How to Set Up PostgreSQL CDC on AWS RDS - A Step-by-Step Guide
What and Why’s of CDC?
Change Data Capture (CDC) is a method used in databases to track and record changes made to data. Recent trends in the data engineering industry point towards the increasing importance of real-time data processing and the integration of artificial intelligence (AI) in data architecture.
This led to an enormous increase in the need for faster processing and decision-making based on this data. PostgreSQL CDC enables organizations to:
-
High-throughput data ELT without putting query pressure on DB.
-
Implement real-time data replication with updates, insert & deletes.
CDC is usually stored in append-only logs called WAL (Write-ahead-logs) in Postgres. The above mechanism is called Logical Replication
in postgres (Explained below)
This document is intended for those who need to modify their existing database for CDC.

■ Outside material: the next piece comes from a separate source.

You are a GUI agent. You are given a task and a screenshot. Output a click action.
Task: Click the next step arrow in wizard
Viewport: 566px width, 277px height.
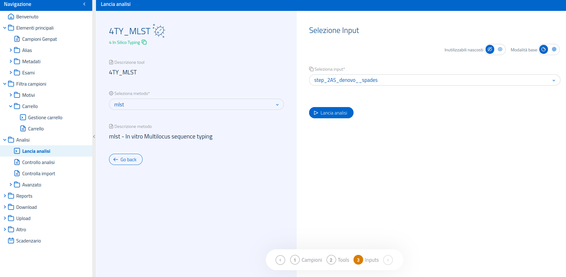(x=388, y=260)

This guide is specifically for RDS PostgreSQL and not for RDS Aurora PostgreSQL.
Understanding Logical Replication
PostgreSQL CDC relies on logical replication, a powerful feature that enables real-time data synchronization. Unlike physical replication (which replicates the entire database at the byte level), logical replication works at the data level by:
- Capturing logical changes: Records inserts, updates, and deletes as they happen
- Publishing changes: Makes these changes available through publications and replication slots
- Streaming data: Sends only the actual data changes, not the entire database blocks
- Supporting selective replication: Allows you to replicate specific tables or schemas
Logical replication uses PostgreSQL's Write-Ahead Log (WAL) to track changes and then publishes them to subscribers in near real-time, making it ideal for CDC implementations.
Prerequisites
You can only enable logical replication if your PostgreSQL version is 10 or later.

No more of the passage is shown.